Exercise details:
Repeat the entries verbatim.

■ ■ ■

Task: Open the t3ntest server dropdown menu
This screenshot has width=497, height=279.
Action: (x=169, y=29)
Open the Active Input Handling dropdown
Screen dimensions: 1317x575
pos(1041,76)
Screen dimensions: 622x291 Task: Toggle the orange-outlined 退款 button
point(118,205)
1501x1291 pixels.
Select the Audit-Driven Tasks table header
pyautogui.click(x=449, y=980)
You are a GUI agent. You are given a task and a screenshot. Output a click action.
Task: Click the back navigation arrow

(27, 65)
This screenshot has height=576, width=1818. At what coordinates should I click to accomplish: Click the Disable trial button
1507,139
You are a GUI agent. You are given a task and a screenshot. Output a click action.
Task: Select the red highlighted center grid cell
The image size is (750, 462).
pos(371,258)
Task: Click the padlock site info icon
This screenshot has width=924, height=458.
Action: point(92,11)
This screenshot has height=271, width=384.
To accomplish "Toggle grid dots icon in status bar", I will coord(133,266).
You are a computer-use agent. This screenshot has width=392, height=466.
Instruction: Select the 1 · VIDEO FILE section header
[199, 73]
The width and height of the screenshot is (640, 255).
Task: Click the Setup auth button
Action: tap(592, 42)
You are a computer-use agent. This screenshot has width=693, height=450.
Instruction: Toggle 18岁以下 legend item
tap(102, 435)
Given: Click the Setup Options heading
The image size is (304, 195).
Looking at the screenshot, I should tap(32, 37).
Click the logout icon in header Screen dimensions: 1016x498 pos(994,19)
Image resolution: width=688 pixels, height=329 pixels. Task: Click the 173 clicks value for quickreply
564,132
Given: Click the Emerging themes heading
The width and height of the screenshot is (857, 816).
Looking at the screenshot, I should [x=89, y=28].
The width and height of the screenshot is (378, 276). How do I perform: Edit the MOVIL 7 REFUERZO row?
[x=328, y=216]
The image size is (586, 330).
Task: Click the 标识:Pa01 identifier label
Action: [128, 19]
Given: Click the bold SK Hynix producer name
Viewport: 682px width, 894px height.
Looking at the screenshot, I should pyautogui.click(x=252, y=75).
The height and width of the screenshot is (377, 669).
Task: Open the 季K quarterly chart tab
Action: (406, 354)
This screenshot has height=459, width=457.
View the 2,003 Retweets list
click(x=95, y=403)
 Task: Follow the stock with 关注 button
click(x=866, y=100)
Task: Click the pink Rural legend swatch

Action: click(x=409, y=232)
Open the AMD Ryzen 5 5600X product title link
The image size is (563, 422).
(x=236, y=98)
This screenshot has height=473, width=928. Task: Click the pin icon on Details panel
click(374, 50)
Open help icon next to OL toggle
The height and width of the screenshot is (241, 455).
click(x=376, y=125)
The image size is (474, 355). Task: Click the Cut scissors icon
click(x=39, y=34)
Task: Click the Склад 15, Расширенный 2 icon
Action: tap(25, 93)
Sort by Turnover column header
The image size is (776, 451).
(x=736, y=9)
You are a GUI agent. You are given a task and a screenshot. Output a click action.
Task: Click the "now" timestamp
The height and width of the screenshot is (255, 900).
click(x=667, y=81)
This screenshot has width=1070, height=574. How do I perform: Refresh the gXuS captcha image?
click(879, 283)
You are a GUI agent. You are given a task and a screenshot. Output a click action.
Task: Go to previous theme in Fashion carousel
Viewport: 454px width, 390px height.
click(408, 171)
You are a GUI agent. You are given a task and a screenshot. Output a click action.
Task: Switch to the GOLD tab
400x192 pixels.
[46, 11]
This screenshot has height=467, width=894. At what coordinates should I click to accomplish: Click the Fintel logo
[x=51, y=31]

■ ■ ■

Answer space:
Task: Open the t3ntest server dropdown menu
This screenshot has width=497, height=279.
Action: (x=169, y=29)
Open the Active Input Handling dropdown
Screen dimensions: 1317x575
pos(1041,76)
Screen dimensions: 622x291 Task: Toggle the orange-outlined 退款 button
point(118,205)
1501x1291 pixels.
Select the Audit-Driven Tasks table header
pyautogui.click(x=449, y=980)
You are a GUI agent. You are given a task and a screenshot. Output a click action.
Task: Click the back navigation arrow

(27, 65)
This screenshot has height=576, width=1818. At what coordinates should I click to accomplish: Click the Disable trial button
1507,139
You are a GUI agent. You are given a task and a screenshot. Output a click action.
Task: Select the red highlighted center grid cell
The image size is (750, 462).
pos(371,258)
Task: Click the padlock site info icon
This screenshot has width=924, height=458.
Action: point(92,11)
This screenshot has height=271, width=384.
To accomplish "Toggle grid dots icon in status bar", I will coord(133,266).
You are a computer-use agent. This screenshot has width=392, height=466.
Instruction: Select the 1 · VIDEO FILE section header
[199, 73]
The width and height of the screenshot is (640, 255).
Task: Click the Setup auth button
Action: tap(592, 42)
You are a computer-use agent. This screenshot has width=693, height=450.
Instruction: Toggle 18岁以下 legend item
tap(102, 435)
Given: Click the Setup Options heading
The image size is (304, 195).
Looking at the screenshot, I should tap(32, 37).
Click the logout icon in header Screen dimensions: 1016x498 pos(994,19)
Image resolution: width=688 pixels, height=329 pixels. Task: Click the 173 clicks value for quickreply
564,132
Given: Click the Emerging themes heading
The width and height of the screenshot is (857, 816).
Looking at the screenshot, I should [x=89, y=28].
The width and height of the screenshot is (378, 276). How do I perform: Edit the MOVIL 7 REFUERZO row?
[x=328, y=216]
The image size is (586, 330).
Task: Click the 标识:Pa01 identifier label
Action: [128, 19]
Given: Click the bold SK Hynix producer name
Viewport: 682px width, 894px height.
Looking at the screenshot, I should pyautogui.click(x=252, y=75).
The height and width of the screenshot is (377, 669).
Task: Open the 季K quarterly chart tab
Action: (406, 354)
This screenshot has height=459, width=457.
View the 2,003 Retweets list
click(x=95, y=403)
 Task: Follow the stock with 关注 button
click(x=866, y=100)
Task: Click the pink Rural legend swatch

Action: click(x=409, y=232)
Open the AMD Ryzen 5 5600X product title link
The image size is (563, 422).
(x=236, y=98)
This screenshot has height=473, width=928. Task: Click the pin icon on Details panel
click(374, 50)
Open help icon next to OL toggle
The height and width of the screenshot is (241, 455).
click(x=376, y=125)
The image size is (474, 355). Task: Click the Cut scissors icon
click(x=39, y=34)
Task: Click the Склад 15, Расширенный 2 icon
Action: tap(25, 93)
Sort by Turnover column header
The image size is (776, 451).
(x=736, y=9)
You are a GUI agent. You are given a task and a screenshot. Output a click action.
Task: Click the "now" timestamp
The height and width of the screenshot is (255, 900).
click(x=667, y=81)
This screenshot has width=1070, height=574. How do I perform: Refresh the gXuS captcha image?
click(879, 283)
You are a GUI agent. You are given a task and a screenshot. Output a click action.
Task: Go to previous theme in Fashion carousel
Viewport: 454px width, 390px height.
click(408, 171)
You are a GUI agent. You are given a task and a screenshot. Output a click action.
Task: Switch to the GOLD tab
400x192 pixels.
[46, 11]
This screenshot has height=467, width=894. At what coordinates should I click to accomplish: Click the Fintel logo
[x=51, y=31]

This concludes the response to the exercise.